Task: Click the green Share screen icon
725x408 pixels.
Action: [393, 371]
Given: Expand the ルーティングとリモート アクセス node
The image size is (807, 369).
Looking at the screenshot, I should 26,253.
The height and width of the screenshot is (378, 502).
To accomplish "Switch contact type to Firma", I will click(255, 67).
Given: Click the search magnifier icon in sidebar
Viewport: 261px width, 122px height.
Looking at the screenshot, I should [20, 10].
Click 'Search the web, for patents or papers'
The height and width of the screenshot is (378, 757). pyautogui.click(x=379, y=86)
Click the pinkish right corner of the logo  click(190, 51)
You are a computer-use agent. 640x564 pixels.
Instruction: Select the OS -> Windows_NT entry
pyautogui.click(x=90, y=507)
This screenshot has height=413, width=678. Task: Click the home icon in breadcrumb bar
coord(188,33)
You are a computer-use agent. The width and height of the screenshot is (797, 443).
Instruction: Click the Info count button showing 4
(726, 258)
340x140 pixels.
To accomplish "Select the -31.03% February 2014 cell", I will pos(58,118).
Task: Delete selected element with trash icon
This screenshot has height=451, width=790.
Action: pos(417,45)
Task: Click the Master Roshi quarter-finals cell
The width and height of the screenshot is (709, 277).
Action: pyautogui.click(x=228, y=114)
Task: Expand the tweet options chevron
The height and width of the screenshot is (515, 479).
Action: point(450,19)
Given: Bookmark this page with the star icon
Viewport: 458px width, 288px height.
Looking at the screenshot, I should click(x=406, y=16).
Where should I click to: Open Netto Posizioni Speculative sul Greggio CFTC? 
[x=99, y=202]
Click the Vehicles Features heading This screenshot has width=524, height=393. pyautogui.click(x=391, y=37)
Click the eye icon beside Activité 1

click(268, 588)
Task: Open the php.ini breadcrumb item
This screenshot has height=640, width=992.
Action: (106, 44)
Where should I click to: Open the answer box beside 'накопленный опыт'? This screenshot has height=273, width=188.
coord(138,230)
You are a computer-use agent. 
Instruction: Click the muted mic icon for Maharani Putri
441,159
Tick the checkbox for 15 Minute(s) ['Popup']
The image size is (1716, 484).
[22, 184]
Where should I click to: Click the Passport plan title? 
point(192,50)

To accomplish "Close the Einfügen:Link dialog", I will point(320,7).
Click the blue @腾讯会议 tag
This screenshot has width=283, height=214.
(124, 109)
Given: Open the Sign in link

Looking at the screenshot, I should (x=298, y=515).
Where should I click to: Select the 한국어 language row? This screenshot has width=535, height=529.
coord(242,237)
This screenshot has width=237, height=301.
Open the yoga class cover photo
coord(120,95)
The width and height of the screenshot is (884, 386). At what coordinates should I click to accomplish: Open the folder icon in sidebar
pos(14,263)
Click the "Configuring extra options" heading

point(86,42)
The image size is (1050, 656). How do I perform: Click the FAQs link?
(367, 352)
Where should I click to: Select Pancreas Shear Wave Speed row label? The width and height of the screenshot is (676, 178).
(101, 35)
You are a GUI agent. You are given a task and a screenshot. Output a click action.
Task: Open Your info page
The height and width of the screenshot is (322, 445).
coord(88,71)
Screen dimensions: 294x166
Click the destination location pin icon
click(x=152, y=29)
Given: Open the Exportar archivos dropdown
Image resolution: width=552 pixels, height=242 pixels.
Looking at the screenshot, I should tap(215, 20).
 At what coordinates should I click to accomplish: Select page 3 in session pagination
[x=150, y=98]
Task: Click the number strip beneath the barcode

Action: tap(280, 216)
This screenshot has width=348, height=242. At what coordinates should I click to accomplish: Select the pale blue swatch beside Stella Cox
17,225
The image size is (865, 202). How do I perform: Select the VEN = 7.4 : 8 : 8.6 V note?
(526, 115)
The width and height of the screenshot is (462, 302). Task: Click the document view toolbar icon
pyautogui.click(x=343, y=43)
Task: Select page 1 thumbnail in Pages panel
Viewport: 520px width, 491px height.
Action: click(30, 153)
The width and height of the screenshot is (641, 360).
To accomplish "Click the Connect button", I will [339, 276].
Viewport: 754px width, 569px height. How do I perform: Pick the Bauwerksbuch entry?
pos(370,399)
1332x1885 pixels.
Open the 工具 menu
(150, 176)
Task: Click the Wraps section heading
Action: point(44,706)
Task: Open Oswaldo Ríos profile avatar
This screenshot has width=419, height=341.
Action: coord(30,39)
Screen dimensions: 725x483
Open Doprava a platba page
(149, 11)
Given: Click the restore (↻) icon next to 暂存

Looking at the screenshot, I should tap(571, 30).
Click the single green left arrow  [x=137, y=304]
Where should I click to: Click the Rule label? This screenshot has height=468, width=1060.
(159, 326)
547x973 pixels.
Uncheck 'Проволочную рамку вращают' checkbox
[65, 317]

========

What this task involves
Word for word, restate the data above from its first line down to and including the line with "Task: Click the Master".

Exercise result
Task: Click the green Share screen icon
725x408 pixels.
Action: [393, 371]
Given: Expand the ルーティングとリモート アクセス node
The image size is (807, 369).
Looking at the screenshot, I should 26,253.
The height and width of the screenshot is (378, 502).
To accomplish "Switch contact type to Firma", I will click(255, 67).
Given: Click the search magnifier icon in sidebar
Viewport: 261px width, 122px height.
Looking at the screenshot, I should [20, 10].
Click 'Search the web, for patents or papers'
The height and width of the screenshot is (378, 757). pyautogui.click(x=379, y=86)
Click the pinkish right corner of the logo  click(190, 51)
You are a computer-use agent. 640x564 pixels.
Instruction: Select the OS -> Windows_NT entry
pyautogui.click(x=90, y=507)
This screenshot has height=413, width=678. Task: Click the home icon in breadcrumb bar
coord(188,33)
You are a computer-use agent. The width and height of the screenshot is (797, 443).
Instruction: Click the Info count button showing 4
(726, 258)
340x140 pixels.
To accomplish "Select the -31.03% February 2014 cell", I will pos(58,118).
Task: Delete selected element with trash icon
This screenshot has height=451, width=790.
Action: pos(417,45)
Task: Click the Master Roshi quarter-finals cell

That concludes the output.